■ **WHAT IS EXPECTED**
Write the next part of the REXML documentation text, picking up right after its final sentence.

■ **TEXT PASSAGE**

Please see the Tutorial.

The API documentation is available on-line, or it can be downloaded as an archive in tbz2 format (~40Kb), in tgz format (~70Kb), or (if you're a masochist) in zip format (~280Kb). The best solution is to download and install Dave Thomas' most excellent rdoc and generate the API docs yourself; then you'll be sure to have the latest API docs and won't have to keep downloading the doc archive.

The unit tests in test/ and the benchmarking code in benchmark/ provide additional examples of using REXML. The Tutorial provides examples with commentary. The documentation unpacks into rexml/doc.

Status

Speed and Completeness

Unfortunately, NQXML is the only package REXML can be compared against; XMLParser uses expat, which is a native library, and really is a different beast altogether. So in comparing NQXML and REXML you can look at four things: speed, size, completeness, and API.

Benchmarks

REXML is faster than NQXML in some things, and slower than NQXML in a couple of things. You can see this for yourself by running the supplied benchmarks. Most of the places where REXML are slower are because of the convenience methods3. On the positive side, most of the convenience methods can be bypassed if you know what you are doing. Check the benchmark comparison page for a general comparison. You can look at the benchmark code yourself to decide how much salt to take with them.

The sizes of the XML parsers are close4. NQXML 1.1.3 has 1580 non-blank, non-comment lines of code; REXML 2.0 has 23405.

REXML is a mostly conformant XML 1.0 parser. It supports multiple language encodings, and internal processing uses the required UTF-8 and UTF-16 encodings. It passes 100% of the Oasis non-validating tests. Furthermore, it provides a full implementation of XPath.

The last thing is the API, and this is where I think REXML wins. The core API is clean and intuitive, and things work the way you would expect them to. Convenience methods abound, and you can code for either convenience or speed. REXML code is terse, and readable, like Ruby code should be. The best way to decide which you like more is to write a couple of small applications in each, then use the one you're more comfortable with.

XPath

As of release 2.0, XPath 1.0 is fully implemented.

I fully expect bugs to crop up from time to time, so if you see any bogus XPath results, please let me know. That said, since I'm now following the XPath grammar and spec fairly closely, I suspect that you won't be surprised by REXML's XPath very often, and it should become rock solid fairly quickly.

Check the "bugs" section for known problems; there are little bits of XPath here and there that are not yet implemented, but I'll get to them soon.

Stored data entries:
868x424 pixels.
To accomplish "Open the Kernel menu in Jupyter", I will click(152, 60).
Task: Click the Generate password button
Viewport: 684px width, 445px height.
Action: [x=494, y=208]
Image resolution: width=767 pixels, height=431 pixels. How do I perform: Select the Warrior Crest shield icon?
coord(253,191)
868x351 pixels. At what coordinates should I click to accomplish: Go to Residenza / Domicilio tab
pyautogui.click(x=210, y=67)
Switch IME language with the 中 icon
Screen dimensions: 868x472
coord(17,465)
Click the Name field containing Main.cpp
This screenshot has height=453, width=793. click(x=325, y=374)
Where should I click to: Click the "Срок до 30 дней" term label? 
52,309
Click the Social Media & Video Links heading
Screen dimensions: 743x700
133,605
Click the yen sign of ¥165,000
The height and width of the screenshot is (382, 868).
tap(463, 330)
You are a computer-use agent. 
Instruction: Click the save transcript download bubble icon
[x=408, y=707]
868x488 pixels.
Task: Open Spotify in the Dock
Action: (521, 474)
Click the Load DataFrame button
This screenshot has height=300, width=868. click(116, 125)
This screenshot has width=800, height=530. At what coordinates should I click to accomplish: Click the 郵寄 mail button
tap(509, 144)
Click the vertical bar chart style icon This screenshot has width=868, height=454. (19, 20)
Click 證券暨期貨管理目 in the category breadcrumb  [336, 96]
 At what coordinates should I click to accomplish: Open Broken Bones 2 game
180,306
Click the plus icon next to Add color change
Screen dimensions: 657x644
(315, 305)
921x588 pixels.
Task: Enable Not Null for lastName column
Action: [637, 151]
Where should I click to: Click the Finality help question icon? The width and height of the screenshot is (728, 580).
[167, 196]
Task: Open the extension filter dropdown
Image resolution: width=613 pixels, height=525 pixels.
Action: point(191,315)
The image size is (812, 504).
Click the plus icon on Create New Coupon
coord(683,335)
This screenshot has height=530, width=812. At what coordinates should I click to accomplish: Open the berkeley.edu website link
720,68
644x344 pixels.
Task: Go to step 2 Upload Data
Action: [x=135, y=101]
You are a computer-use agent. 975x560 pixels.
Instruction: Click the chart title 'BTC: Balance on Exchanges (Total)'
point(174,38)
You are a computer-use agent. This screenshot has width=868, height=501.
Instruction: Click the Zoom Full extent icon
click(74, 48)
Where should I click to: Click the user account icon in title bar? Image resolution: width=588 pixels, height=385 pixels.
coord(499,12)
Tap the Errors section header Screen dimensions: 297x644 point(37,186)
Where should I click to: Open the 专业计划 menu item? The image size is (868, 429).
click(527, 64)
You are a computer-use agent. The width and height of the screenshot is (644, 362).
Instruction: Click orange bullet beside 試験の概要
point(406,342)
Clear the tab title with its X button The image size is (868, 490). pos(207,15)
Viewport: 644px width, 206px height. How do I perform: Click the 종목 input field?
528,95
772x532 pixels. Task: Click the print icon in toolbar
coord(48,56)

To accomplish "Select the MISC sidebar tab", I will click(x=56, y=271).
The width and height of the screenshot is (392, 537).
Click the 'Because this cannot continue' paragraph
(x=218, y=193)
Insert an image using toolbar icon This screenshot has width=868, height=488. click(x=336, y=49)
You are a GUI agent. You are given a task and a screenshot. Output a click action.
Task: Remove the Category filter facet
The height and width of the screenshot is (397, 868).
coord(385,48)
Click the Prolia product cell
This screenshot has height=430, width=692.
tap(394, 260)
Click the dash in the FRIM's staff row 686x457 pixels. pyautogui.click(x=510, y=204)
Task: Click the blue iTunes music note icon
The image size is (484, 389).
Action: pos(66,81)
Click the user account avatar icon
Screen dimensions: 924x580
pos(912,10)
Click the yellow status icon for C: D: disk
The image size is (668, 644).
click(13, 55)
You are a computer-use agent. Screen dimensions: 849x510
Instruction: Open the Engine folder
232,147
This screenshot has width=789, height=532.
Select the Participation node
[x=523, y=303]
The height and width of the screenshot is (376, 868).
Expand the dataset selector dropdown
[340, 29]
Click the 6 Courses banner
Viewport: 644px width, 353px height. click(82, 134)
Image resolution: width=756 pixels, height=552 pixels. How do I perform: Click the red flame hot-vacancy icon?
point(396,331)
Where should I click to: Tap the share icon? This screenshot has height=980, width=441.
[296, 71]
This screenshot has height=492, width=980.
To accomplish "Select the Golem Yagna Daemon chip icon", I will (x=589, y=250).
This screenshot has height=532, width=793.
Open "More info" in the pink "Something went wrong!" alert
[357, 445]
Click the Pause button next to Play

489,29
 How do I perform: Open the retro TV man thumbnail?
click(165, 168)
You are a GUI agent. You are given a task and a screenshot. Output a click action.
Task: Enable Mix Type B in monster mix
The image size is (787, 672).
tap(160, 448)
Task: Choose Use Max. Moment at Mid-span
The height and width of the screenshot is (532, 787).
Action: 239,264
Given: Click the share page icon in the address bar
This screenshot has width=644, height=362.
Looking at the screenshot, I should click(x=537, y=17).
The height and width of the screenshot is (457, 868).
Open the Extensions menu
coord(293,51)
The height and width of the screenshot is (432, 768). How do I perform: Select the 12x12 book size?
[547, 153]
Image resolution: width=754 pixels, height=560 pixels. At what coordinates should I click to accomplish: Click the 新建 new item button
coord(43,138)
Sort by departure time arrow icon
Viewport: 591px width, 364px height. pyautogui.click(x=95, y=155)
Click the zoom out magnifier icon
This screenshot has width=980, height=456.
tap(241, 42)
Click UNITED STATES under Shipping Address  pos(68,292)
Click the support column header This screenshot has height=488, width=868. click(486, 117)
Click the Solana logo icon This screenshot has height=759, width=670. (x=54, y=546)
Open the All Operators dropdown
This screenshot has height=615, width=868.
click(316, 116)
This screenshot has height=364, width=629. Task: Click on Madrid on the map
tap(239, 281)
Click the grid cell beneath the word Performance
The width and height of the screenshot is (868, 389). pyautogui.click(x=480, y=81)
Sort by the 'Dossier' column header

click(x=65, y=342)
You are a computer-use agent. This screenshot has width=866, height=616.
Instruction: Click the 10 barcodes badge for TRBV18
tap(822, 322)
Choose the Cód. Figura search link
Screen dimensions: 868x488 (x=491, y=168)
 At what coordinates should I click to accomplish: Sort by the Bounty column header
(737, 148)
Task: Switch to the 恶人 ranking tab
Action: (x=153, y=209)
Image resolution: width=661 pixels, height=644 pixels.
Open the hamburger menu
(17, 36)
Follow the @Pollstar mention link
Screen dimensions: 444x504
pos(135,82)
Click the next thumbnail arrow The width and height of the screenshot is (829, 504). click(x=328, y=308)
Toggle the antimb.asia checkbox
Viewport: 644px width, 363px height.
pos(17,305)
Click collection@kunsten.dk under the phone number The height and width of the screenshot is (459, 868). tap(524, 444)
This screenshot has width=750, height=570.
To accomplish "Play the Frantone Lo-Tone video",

■ **RESPONSE FOR THIS EXERCISE**
Namespace support is rather odd, but it isn't my fault. I can only do so much and still conform to the specs. In particular, XPath attempts to help as much as possible. Therefore, in the trivial cases, you can pass namespace prefixes to Element.elements[...] and so on -- in these cases, XPath will use the namespace environment of the base element you're starting your XPath search from. However, if you want to do something more complex, like pass in your own namespace environment, you have to use the XPath first(), each(), and match() methods. Also, default namespaces force you to use the XPath methods, rather than the convenience methods, because there is no way for XPath to know what the mappings for the default namespaces should be. This is exactly why I loath namespaces -- a pox on the person(s) who thought them up!

Namespaces

Namespace support is now fairly stable. One thing to be aware of is that REXML is not (yet) a validating parser. This means that some invalid namespace declarations are not caught.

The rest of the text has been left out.